Here are a few opportunities I see emerging in 2018.
## Cross-border payments
Today, the life cycle of an international payment involves multiple players and handoff points, according to Mike Massaro, CEO of Flywire. To make these global transactions easier for payers and receivers, banks will have to accelerate their progress and level of innovation in the area of cross-border payments, Massaro added.
“We saw some good signs in late 2017 with a flurry of announcements about cross-border payment initiatives from big names including Citi, First Data, IBM, JPMorgan Chase, Mastercard, PayPal, Royal Bank of Canada, Swift and Visa,” noted Massaro.
“Banks will always play a critical role in the cross-border ecosystem. These recent announcements show more promise, but will they drive real innovation? 2018 will tell us a lot.”
## The verticalization of payments
In many industries, payments are becoming more verticalized, or optimized for specific sets of customers and requirements. We already see examples of this in healthcare, higher education, K-12 education, kids’ sports, real estate and travel. The drivers for this verticalization can be the type of transaction, specific industry regulations, connected accounts, international requirements or payment-related customer support needs. Expect to see more of this in 2018 as businesses and institutions look more holistically at how to create frictionless relationships with their customers.

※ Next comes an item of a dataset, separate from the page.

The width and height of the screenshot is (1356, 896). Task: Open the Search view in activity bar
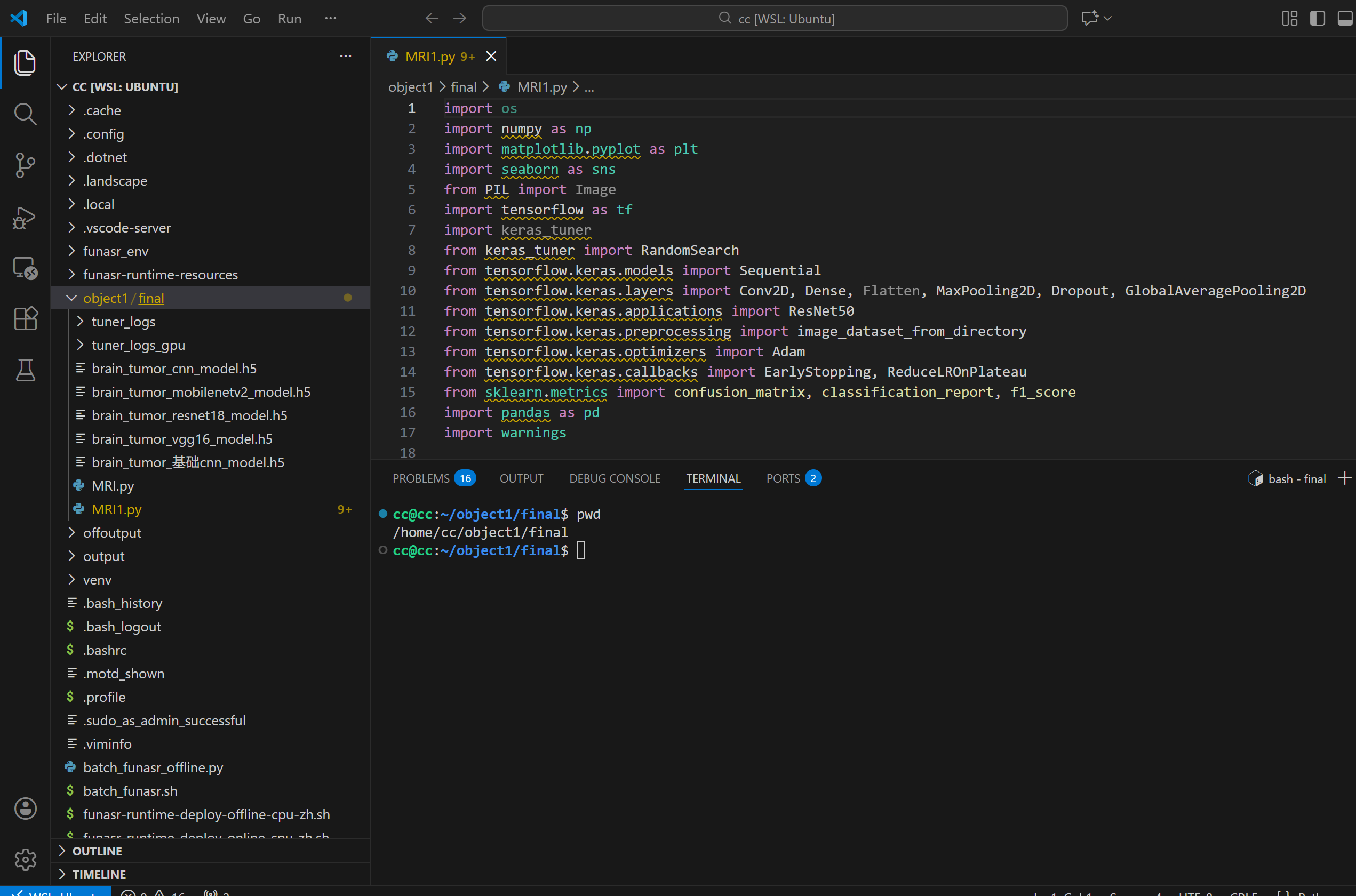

## End-to-end global transaction
Today, the lifecycle of a global payment involves multiple players and handoff points. You have different solutions focused on optimizing different aspects of the transaction — from the creation of an invoice, to initiation of a payment, to the foreign exchange transaction, to payment delivery and, ultimately, reconciliation in the biller’s accounting system. In many cases, these handoffs add cost, complexity, cycle time and a lack of transparency for both payer and receiver.

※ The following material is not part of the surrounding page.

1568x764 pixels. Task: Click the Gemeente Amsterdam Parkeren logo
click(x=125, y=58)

Payers and receivers want solutions that work for them and with the systems and tools they already like using — whether that’s integration with their invoicing and accounting systems, choices of payment methods or local currencies. In 2018, we’ll see more solutions that are capable of plugging into other best- in-class point solutions across the entire payment/receivables lifecycle. This will facilitate a faster, more seamless experience for both payers and receivers.
## Geopolitical shifts
No matter which region of the world you are in, there are many variables that impact payments — security, taxation, import/export regulations, trade agreements, monetary policy, demographic shifts, immigration, politics and more. In response, we see different countries collaborating more closely to create more predictability in their markets and protect their common interests. These collaborations also lead to competition with other regions to attract new trade, build new skill sets or offset aging populations. The Asia- Pacific region has been dominant and grown the fastest in recent years, but we’re starting to see Latin America and Africa emerge, too, building off their mobile technology infrastructures. These shifts create growth opportunities for different players in the global payments ecosystem.
## Predictive modeling
The pace of change today requires all of us in the payments industry to predict the future, to some extent, and we’re beginning to see that as different players in our ecosystem start to incorporate the principles of artificial intelligence and machine learning into their businesses. Whether this is predicting exports, foreign exchange rates or the trajectory of bitcoin investments, the business of payments will increasingly depend on these types of predictive models for success. I expect we’ll see some real progress in this area in 2018, with well-defined use cases that deliver real return on investment (ROI) for organizations.
## Analytics-based payment/receivables management
Whether you are a business, institution or an individual, everyone wants/needs to get paid in a timely manner. Fast or slow payment cycles impact cash flow, investment ability, growth potential, market value and much more. When you are dealing with large payments, typically to businesses and institutions, the stakes are a lot higher. I think we’ll see movement in several areas in 2018 to continue to make payments faster, easier and less expensive. For example:
* Different types of organizations have very different types of relationships with their customers. There are different payment histories, sales cycles, relationship histories, etc. that should be taken into account when it comes to collecting receivables.
* New analytics capabilities are enabling billers to consider these factors to help ensure timely payments. For example, targeted digital campaigns can be automatically initiated that request payments and offer different options based on speci c customer situations. These campaigns can be queued at the earliest warning signs of a potential late payment.
* “Offers” might be one-time payments, automated payment plans, split payments or other incentives that can be adjusted and tailored dynamically based on the customer’s behavior, history, response, etc.
The key is using customer data to engage with consumers at the right time and with the right options — and avoiding more expensive options until they are appropriate and necessary.